Print exactly the lines below between the line containing "Where should I" and the line containing "Given: Click the green", counting both of those lines. Leave pictures out.

■ Data for analysis ■

........

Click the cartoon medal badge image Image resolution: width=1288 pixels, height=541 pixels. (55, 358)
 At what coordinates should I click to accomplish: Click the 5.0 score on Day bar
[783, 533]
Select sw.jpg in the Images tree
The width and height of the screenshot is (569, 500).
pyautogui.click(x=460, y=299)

........

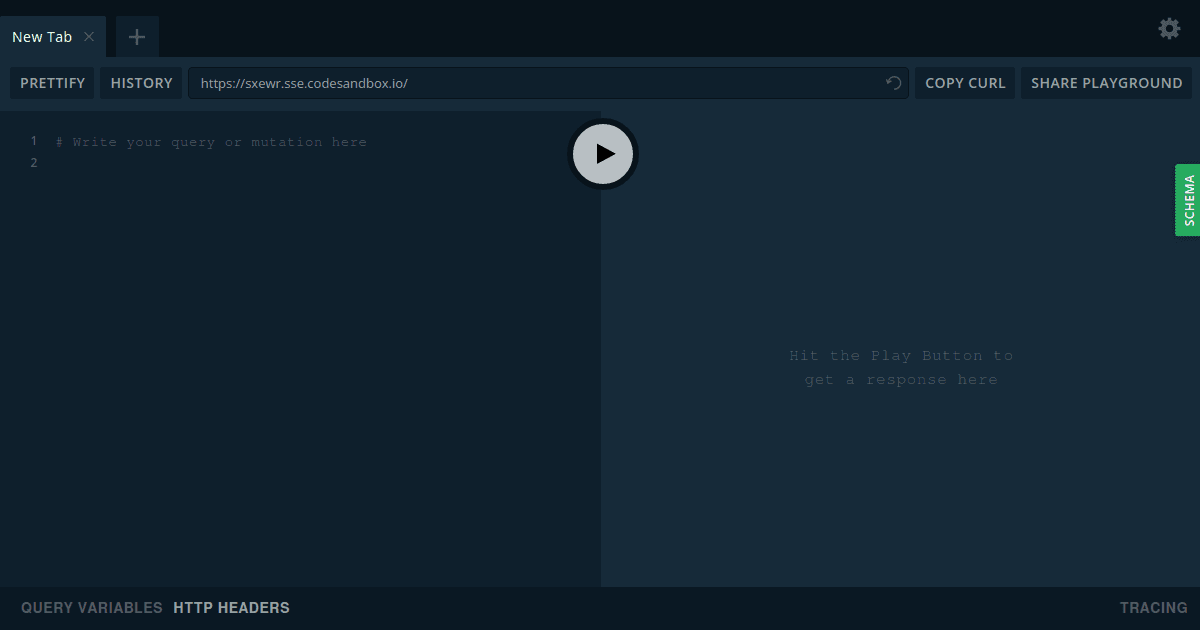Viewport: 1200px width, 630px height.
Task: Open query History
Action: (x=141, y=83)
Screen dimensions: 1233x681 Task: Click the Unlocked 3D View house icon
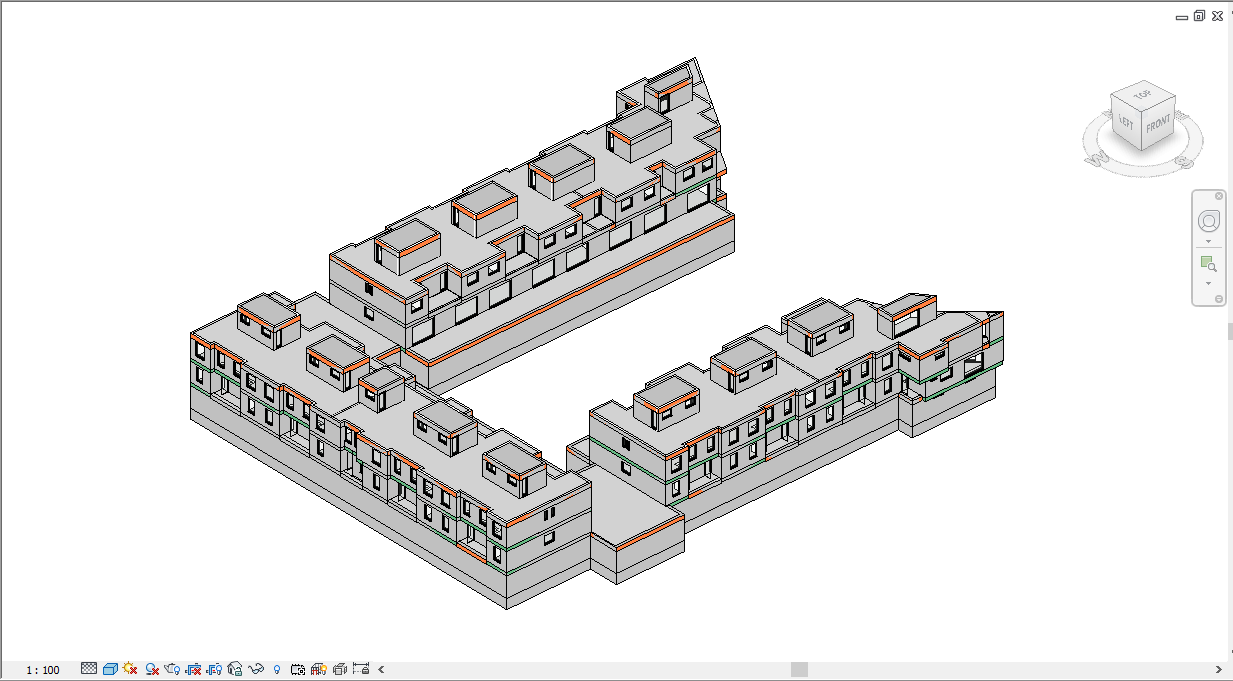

........

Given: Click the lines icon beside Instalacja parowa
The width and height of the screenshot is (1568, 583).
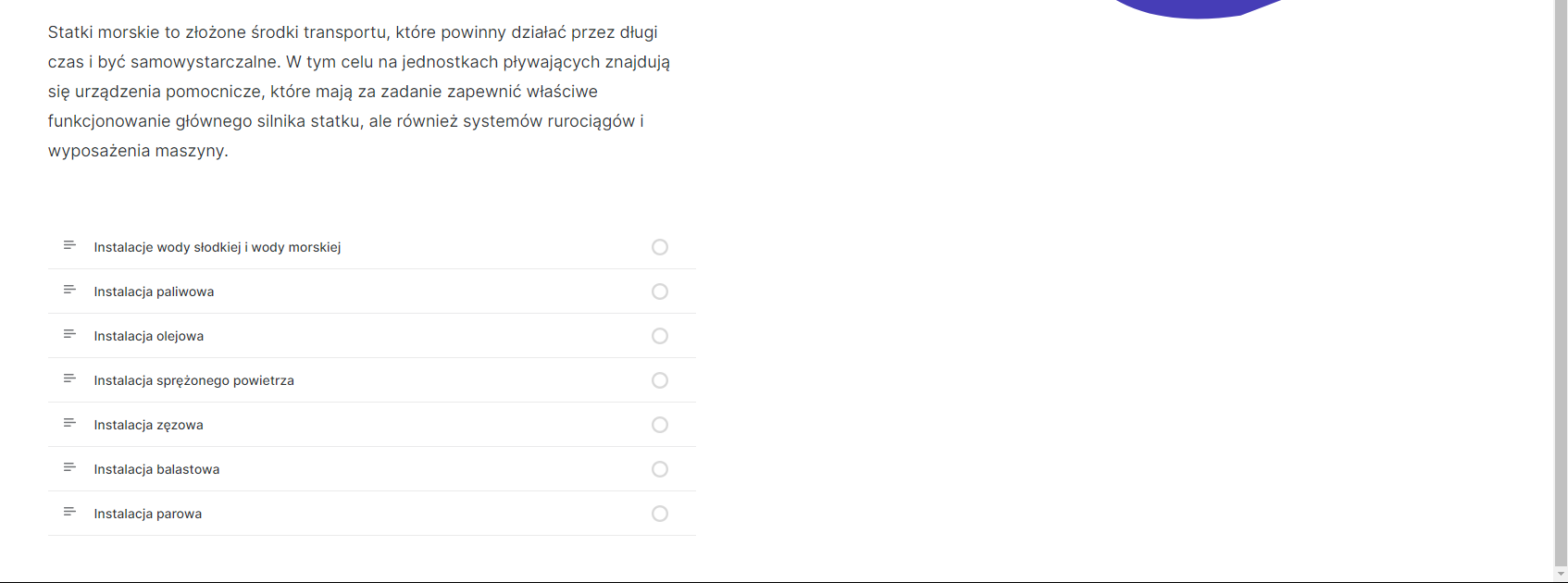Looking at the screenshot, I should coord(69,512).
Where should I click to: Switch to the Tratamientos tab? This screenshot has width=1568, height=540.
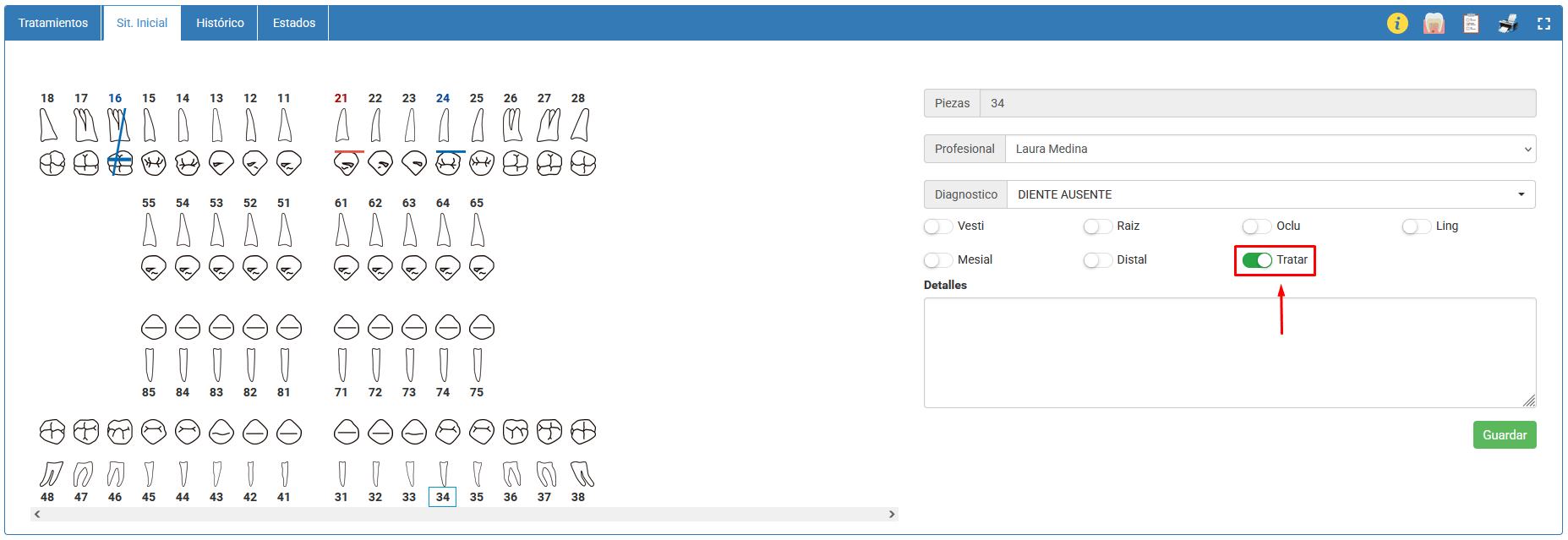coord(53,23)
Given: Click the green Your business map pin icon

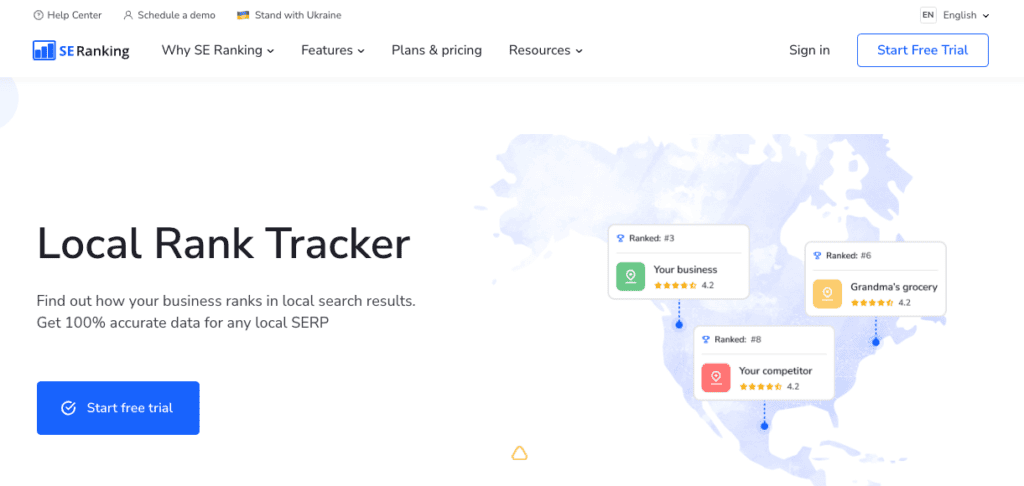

........

■ Your solution ■
Where should I click to: Switch to the Tratamientos tab? This screenshot has width=1568, height=540.
coord(53,23)
Given: Click the green Your business map pin icon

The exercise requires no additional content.